Seasonal Timing and When to Go
The canal terrace is the variable that most affects how a visit lands. From late April through September, the quai-side seating becomes a genuine gathering point on evenings when the light off the water holds until well past nine. The experience of sitting with a beer on the canal at that hour, with programming audible from inside, is specific to Paris in a way that indoor-only venues can't replicate. Winter visits shift the logic: the interior is warm and the programming calendar often thickens, with more ambitious events scheduled for months when outdoor competition for the audience drops. Checking the events calendar before any visit is not optional, the venue experience changes materially depending on what is programmed, and arriving on a quiet Tuesday when nothing is scheduled gives you a fraction of what a sold-out Saturday offers.

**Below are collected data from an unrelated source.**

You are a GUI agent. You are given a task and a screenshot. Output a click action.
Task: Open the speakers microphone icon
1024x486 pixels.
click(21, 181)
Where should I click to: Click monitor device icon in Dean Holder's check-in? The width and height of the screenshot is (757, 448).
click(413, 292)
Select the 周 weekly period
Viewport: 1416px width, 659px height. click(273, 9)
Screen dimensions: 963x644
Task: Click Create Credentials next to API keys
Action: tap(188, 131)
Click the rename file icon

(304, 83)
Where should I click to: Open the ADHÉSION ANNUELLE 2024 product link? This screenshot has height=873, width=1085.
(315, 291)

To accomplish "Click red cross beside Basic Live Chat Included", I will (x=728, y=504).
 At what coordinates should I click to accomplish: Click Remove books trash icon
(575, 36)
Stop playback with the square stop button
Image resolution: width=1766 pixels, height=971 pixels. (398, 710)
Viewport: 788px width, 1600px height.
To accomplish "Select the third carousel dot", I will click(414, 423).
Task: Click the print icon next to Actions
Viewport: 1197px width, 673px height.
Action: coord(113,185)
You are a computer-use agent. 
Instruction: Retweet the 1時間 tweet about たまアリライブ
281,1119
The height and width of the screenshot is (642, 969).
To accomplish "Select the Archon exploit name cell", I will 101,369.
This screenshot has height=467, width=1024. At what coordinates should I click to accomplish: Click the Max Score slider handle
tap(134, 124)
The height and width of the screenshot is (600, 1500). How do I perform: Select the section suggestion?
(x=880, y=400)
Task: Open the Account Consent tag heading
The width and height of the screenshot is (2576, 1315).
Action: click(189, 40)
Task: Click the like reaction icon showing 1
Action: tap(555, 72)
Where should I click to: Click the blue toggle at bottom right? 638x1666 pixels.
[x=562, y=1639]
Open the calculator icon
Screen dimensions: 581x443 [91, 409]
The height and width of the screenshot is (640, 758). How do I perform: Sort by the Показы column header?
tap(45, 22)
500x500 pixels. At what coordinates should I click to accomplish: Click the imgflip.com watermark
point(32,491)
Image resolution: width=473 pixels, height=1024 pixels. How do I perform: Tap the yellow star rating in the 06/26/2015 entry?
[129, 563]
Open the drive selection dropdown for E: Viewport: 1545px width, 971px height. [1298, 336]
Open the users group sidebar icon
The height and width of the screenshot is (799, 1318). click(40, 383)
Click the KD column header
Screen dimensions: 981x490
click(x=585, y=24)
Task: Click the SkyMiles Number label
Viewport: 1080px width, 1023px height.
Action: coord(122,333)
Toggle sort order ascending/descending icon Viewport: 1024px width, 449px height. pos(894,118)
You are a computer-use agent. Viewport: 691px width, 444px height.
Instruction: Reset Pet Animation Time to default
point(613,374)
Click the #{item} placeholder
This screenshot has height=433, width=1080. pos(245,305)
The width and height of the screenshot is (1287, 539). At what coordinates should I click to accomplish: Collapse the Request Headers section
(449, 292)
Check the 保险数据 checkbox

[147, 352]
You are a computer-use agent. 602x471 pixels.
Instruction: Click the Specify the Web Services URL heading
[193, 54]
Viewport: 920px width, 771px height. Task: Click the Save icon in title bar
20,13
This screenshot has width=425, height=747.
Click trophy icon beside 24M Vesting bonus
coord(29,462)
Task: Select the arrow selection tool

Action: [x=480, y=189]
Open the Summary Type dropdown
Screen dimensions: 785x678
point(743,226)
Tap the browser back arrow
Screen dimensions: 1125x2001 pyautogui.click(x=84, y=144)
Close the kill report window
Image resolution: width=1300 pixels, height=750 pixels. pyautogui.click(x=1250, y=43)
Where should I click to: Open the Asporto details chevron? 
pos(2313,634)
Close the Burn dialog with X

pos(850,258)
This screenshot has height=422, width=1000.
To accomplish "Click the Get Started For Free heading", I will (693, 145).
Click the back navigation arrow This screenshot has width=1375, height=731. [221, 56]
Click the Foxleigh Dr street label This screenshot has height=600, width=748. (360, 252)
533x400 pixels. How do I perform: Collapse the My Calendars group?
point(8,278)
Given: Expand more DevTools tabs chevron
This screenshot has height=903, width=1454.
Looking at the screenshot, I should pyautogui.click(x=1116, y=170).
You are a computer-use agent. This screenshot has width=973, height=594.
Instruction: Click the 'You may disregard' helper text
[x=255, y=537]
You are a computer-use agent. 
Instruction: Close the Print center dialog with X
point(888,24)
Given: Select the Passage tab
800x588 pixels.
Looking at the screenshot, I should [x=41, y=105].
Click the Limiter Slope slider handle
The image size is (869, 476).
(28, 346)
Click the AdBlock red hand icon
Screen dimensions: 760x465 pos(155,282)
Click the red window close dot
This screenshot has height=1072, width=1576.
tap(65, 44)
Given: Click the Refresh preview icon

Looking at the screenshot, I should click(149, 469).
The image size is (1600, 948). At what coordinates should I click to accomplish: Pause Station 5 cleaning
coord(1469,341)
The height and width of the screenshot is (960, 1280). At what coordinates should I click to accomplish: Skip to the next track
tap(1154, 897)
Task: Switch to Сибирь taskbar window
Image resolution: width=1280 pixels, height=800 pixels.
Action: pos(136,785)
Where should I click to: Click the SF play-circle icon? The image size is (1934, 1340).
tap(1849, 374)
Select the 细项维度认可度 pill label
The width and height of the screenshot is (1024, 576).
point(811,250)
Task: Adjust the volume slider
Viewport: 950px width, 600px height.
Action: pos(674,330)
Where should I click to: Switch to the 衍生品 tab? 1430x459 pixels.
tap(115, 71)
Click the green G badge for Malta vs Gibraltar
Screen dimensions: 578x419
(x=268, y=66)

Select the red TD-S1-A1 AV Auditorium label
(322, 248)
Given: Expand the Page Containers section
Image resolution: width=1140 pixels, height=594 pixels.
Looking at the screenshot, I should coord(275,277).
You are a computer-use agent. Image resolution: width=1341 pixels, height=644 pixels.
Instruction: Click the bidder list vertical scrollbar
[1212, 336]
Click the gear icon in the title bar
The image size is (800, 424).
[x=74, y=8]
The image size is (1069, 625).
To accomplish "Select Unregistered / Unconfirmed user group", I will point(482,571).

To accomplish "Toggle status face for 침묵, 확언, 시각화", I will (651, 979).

For context on how Paris's bar and venue culture compares at a national level, our full Paris restaurants and bars guide maps the broader scene. Those researching bar culture across French cities might also find value in comparing with Coté Vin in Toulouse, Bar Casa Bordeaux, or Le Café de la Fontaine in La Turbie to understand how venue formats shift outside the capital. Further afield, Papa Doble in Montpellier and Bar Leather Apron in Honolulu illustrate how different cities structure their premium bar tiers.
Know Before You Go
- Address: 200 Quai de Valmy, 75010 Paris, France
- Getting there: Métro Jaurès (lines 2, 5, 7b) or Louis Blanc (lines 7, 7b); the venue is a short walk along the canal from either stop
- Booking: Bar access is walk-in; ticketed events require advance purchase through the venue's programming calendar, check the schedule before visiting
- Leading season: Canal terrace is at its most useful from late April through September; winter programming is often denser and worth the trade-off
- Price tier: Bar prices are among the more accessible in central Paris; ticketed events vary by programming
- Dress code: None; the crowd is casual across all formats
At a Glance
- Trendy
- Lively
- Bohemian
- Industrial
- Group Outing
- Casual Hangout
- After Work
- Late Night
- Live Music
- Waterfront
- Terrace
- Outdoor Terrace
- Standing Room
- Lounge Seating
- Craft Beer
- Craft Cocktails
- Waterfront
Industrial-style bar with vast outdoor terrace featuring deckchairs and potted plants; lively and eclectic atmosphere mixing locals and visitors, with vibrant energy especially during evening aperitif hours and weekend club nights.